<3>
リゼルは談話室に駆け込むや否や、その場にへたり込んだ。
熱くなった頬を押さえ、耳底に残る低音を追い払う。
けれど上手くいかず、ヴェルミオンの声が脳裏によみがえった。
「……っ」
ますます顔が熱を持ち、リゼルは両手で頬を覆う。
「あ、あの人……っ」
まるで、するりと言葉がこぼれ落ちたとでも言わんばかりの声色だった。
リゼルの心に入り込んだそれが消えてくれることはなく、代わりに心臓が早鐘を打つ。
落ち着きを取り戻すために深呼吸するも、熱は引いてくれない。
「ヴェルミオン様の馬鹿」
リゼルは小さく悪態を吐き、視界にちらついたリボンを指先で触る。
〝遊ぶ〟と言った少女たちは息ぴったりで髪を編み、慣れた手つきであっという間に完成させた。淡いピンク色のリボンは、リゼルに似合うだろうと言って結んでくれたものだ。

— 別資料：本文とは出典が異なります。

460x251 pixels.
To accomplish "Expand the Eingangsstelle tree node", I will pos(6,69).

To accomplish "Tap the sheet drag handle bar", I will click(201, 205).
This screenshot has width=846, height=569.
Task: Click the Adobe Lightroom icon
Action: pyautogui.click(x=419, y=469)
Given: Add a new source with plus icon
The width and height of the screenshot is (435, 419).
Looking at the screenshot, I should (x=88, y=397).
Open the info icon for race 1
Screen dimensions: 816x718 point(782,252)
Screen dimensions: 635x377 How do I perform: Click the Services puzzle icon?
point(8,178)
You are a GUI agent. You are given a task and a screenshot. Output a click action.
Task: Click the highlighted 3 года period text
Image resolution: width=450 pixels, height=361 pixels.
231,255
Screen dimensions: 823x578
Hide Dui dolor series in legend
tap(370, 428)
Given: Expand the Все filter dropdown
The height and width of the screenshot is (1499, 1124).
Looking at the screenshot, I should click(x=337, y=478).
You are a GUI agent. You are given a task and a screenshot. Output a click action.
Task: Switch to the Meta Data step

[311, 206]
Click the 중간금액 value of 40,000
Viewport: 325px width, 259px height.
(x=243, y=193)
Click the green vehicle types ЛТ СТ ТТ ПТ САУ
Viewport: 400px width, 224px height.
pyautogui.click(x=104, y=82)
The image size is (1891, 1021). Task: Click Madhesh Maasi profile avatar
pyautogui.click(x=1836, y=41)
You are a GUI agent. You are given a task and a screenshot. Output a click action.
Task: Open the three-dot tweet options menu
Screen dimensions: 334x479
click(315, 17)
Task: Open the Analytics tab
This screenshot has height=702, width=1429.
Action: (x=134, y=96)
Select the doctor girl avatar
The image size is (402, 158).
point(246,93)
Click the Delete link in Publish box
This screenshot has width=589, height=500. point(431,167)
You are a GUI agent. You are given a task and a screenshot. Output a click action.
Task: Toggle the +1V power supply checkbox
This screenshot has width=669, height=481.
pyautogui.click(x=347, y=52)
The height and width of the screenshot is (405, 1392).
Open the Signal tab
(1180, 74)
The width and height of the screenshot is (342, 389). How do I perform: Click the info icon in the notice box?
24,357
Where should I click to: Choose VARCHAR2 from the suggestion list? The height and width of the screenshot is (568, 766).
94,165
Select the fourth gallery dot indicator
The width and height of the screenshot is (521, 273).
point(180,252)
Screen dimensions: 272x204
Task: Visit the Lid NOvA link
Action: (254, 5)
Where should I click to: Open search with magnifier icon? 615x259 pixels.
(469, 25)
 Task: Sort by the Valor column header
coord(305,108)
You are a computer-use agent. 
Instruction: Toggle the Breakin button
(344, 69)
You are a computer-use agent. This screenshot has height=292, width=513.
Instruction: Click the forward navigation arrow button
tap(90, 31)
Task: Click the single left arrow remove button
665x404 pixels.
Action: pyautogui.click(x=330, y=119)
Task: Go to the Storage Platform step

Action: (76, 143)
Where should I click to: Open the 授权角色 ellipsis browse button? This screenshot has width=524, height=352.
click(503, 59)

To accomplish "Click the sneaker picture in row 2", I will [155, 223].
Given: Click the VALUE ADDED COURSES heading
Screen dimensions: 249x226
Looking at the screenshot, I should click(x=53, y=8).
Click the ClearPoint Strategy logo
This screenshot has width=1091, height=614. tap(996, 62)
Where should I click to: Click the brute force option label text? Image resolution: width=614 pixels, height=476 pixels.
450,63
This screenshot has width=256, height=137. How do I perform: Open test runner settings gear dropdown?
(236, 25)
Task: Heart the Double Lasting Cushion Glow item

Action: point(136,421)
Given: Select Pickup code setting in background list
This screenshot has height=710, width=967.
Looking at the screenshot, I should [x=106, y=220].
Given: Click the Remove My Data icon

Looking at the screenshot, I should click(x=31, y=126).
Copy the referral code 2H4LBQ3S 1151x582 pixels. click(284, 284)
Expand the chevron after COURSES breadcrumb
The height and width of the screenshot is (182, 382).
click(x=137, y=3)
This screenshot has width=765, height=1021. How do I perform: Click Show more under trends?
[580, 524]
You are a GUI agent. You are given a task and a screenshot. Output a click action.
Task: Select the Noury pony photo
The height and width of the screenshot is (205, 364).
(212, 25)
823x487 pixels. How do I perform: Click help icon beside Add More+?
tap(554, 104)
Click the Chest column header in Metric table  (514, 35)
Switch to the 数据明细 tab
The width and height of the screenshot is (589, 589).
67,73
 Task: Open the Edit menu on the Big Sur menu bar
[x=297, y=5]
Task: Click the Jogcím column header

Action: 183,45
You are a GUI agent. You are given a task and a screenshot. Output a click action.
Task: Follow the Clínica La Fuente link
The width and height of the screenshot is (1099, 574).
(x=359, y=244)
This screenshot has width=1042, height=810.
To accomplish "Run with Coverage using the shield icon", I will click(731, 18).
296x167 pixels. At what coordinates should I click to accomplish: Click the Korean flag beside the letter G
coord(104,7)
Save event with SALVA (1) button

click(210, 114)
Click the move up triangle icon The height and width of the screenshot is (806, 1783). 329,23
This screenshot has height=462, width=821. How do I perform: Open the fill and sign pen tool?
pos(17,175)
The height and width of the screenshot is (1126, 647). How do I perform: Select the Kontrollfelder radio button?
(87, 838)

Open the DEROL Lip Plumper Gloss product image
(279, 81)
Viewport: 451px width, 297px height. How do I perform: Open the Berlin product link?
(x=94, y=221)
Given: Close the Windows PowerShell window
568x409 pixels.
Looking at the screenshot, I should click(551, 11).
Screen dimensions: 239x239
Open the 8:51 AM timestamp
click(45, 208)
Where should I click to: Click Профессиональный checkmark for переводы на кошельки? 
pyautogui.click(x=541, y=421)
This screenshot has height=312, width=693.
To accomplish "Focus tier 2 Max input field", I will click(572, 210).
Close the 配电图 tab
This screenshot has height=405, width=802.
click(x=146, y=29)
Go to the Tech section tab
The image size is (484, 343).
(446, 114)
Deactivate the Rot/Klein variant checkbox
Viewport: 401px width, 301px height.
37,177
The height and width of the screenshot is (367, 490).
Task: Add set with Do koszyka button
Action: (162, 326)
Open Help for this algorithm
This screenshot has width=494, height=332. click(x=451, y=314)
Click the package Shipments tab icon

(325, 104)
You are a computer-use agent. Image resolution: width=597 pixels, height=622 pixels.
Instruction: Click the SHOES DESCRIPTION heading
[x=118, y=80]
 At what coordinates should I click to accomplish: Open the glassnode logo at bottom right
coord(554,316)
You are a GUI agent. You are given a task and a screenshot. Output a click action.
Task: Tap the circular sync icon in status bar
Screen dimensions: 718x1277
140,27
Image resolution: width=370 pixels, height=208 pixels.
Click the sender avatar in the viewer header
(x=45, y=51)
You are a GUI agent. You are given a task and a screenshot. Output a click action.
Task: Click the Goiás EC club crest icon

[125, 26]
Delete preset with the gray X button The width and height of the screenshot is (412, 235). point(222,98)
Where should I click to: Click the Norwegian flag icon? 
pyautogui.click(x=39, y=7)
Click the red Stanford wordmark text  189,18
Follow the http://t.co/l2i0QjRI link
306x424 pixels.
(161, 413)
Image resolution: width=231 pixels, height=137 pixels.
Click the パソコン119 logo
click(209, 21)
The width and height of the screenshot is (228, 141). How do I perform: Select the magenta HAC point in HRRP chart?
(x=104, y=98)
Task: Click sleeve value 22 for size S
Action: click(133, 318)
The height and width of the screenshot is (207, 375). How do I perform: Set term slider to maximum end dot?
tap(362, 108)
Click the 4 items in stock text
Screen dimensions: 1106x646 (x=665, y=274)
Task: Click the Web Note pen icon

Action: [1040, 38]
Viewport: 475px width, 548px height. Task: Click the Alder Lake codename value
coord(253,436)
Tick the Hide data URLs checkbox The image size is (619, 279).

無邪気で愛らしい彼女たちの姿を思い出していると、高鳴っていた心臓が落ち着きを取り戻し、リゼルは立ち上がって談話室を出る。
食堂を覗くとテーブルに子どもたちが群がっており、すぐ近くにヴェルミオンが座っていた。
とっさに視線を外すと、柱からひょっこりと顔だけを出している少女を発見する。
くすんだ赤毛をゆるく三つ編みにした十代前半と思しき少女は、リゼルの姿を見た瞬間さっと顔を引っ込めてしまった。
「あの子は……?」
柱に引っ込んだ少女が再び顔を出す。
しかしリゼルと目が合うと、びくりと肩を揺らして顔を戻してしまう。まるで様子を伺うような姿に目を瞬き、隠れる寸前の表情が苦しげであったことに気づいて引っ掛かりを覚えた。
「あの子、メアリって言うんだ」
彼女の動きを目で追っていたリゼルは、突如近くで聞こえてきた声に顔を上げる。
すると黒髪の青年が苦笑しつつこちらを見下ろしていた。
「メアリ、自分の髪色を気にしてるから。たぶん、君の髪を見て羨ましくなったんだと思う」
「……そうなんですか?」
確かに、黒や茶色といった髪色の中で赤色というのは目立つ。それもくすみを帯びた赤色は珍しく、けれど取り立てて気にするようなものではない。
しかし本人にとっては違うのだろう。
ましてや年頃の女の子、血を思わす赤色の髪など嫌なのかもしれない。
「あまり気にしないであげて」
「私は気にしません。あの子の髪色だって、十分綺麗です」
結われた髪はきちんと櫛が通され、パサつくこともなくしっとり艶やかだ。おそらく念入りに手入れされたであろうメアリの髪を見ながらリゼルがそう告げると、青年は目を瞬いてから表情を緩めた。
「俺はジーク。歳は十七、よろしく」
「リゼル・エグナートと申します。十六歳です。……あの、あなたもこの孤児院で暮らされているんですか?」
リゼルはジークと名乗った青年に問う。
孤児院には親を亡くした子どもや、何らかの事情を抱えた子たちが集まり共に暮らす場所である。そして十代半ばになると孤児院を出て紹介された働き先で日々を過ごし、部屋を借りて一人で暮らすのだ。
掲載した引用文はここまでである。